Dataset extract Start Marker

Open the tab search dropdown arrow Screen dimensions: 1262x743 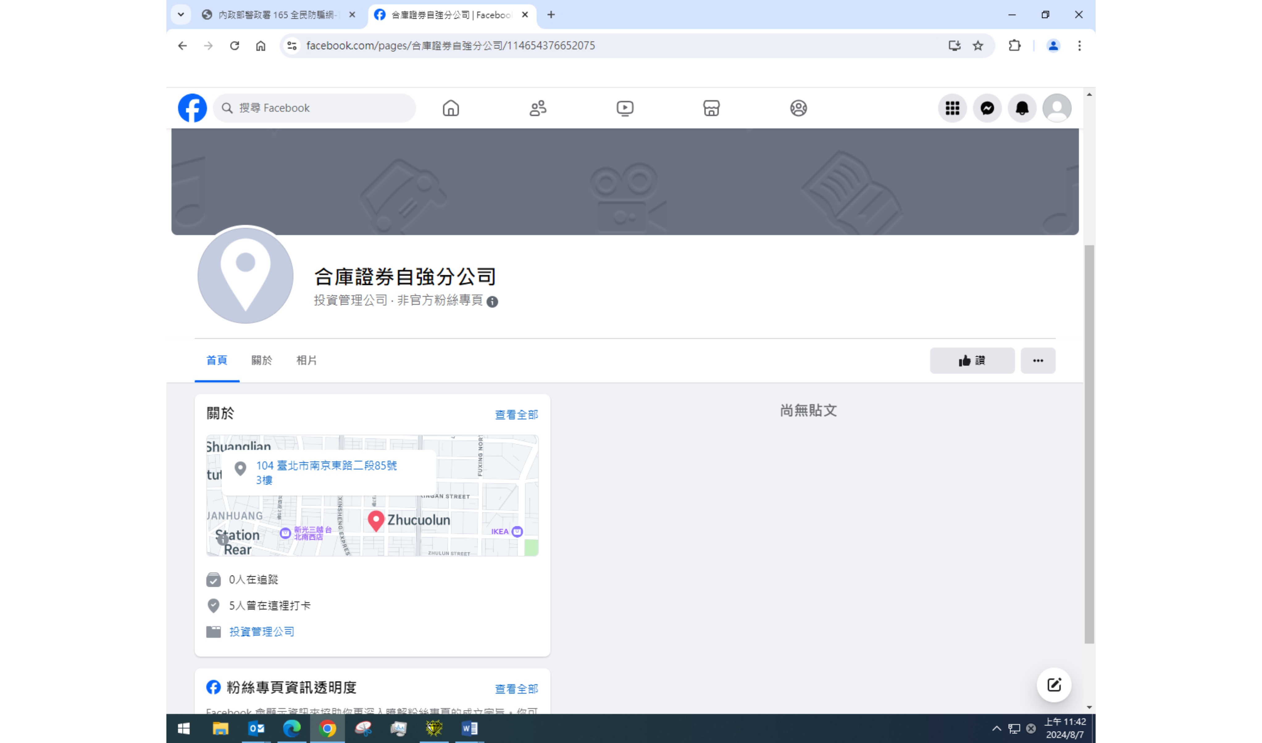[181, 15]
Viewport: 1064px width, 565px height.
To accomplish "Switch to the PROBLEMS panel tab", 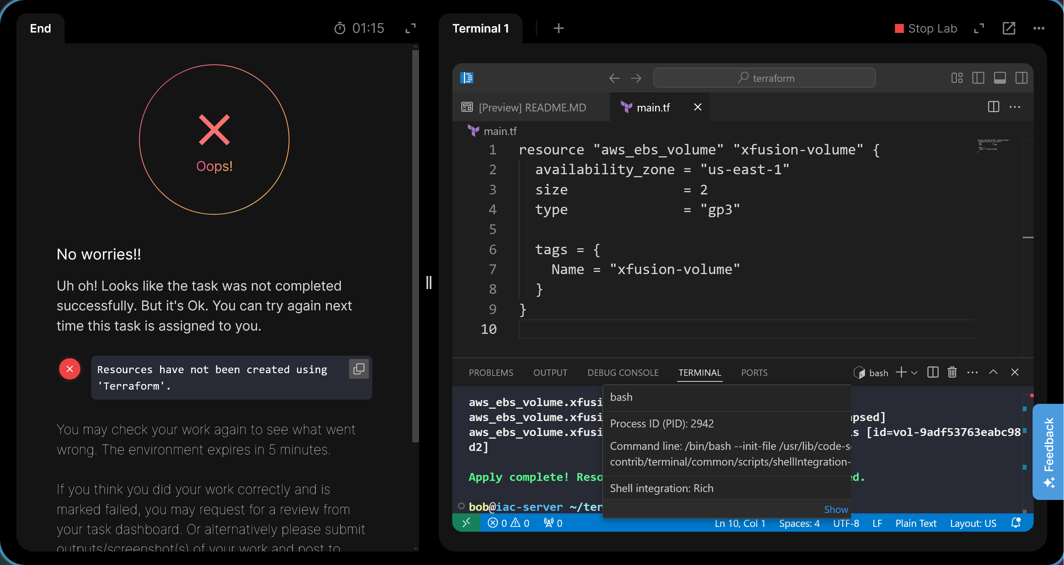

Dataset extract End Marker
Dataset extract Start Marker

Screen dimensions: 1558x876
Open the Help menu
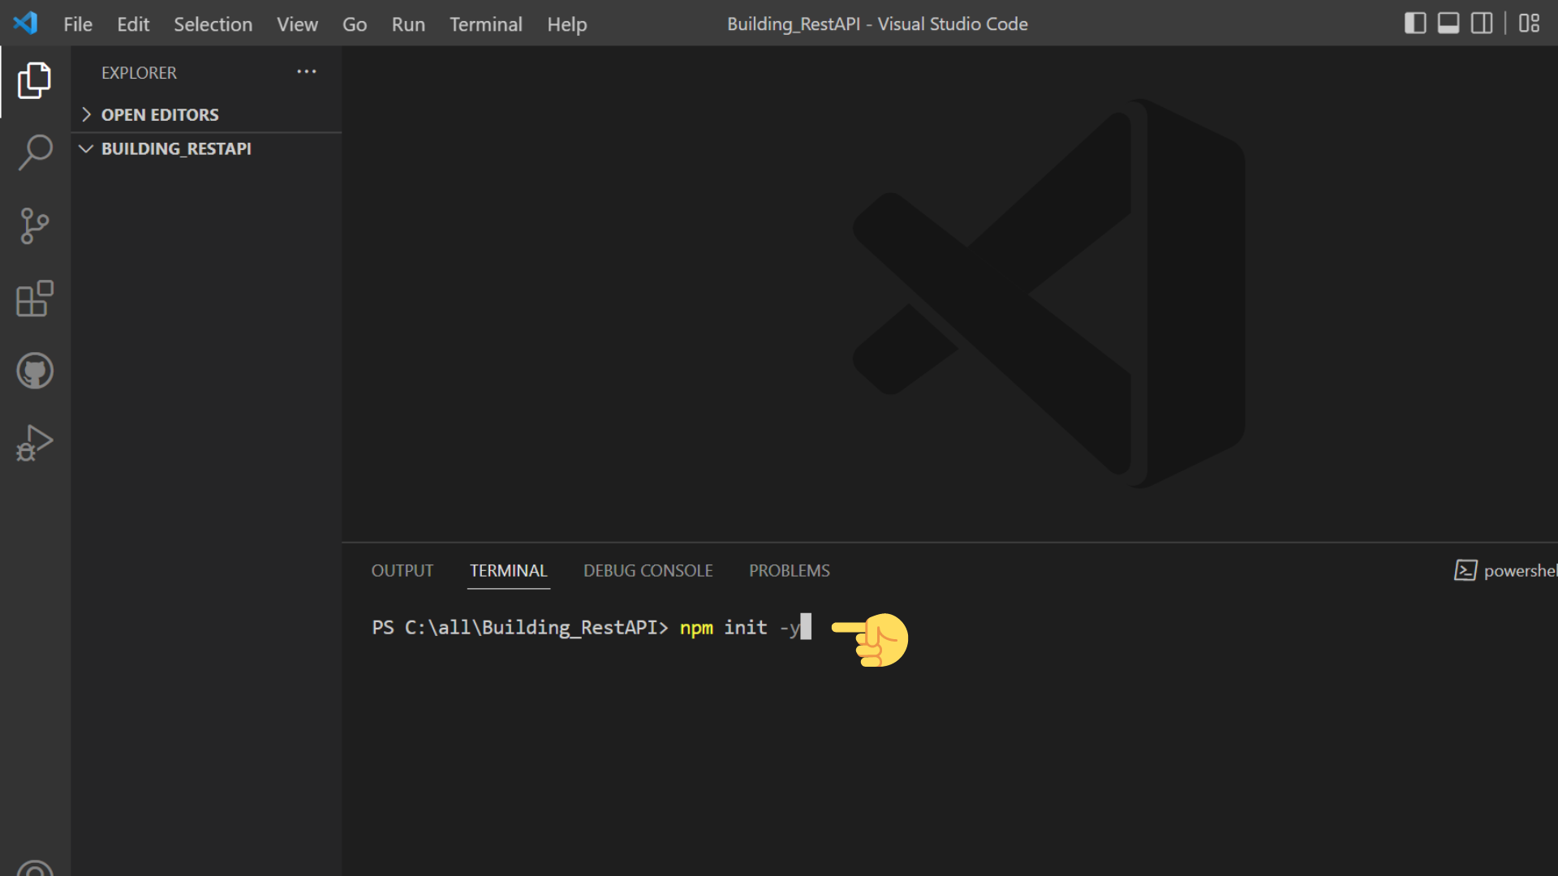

Dataset extract End Marker
Dataset extract Start Marker

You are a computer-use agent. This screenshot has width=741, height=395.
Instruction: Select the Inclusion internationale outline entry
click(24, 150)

Dataset extract End Marker

▶ Your goal
Scan the records above for the string "width", then copy each line where it turns up.

▶ Result for this exercise
Viewport: 1064px width, 565px height.
You are a computer-use agent. This screenshot has width=741, height=395.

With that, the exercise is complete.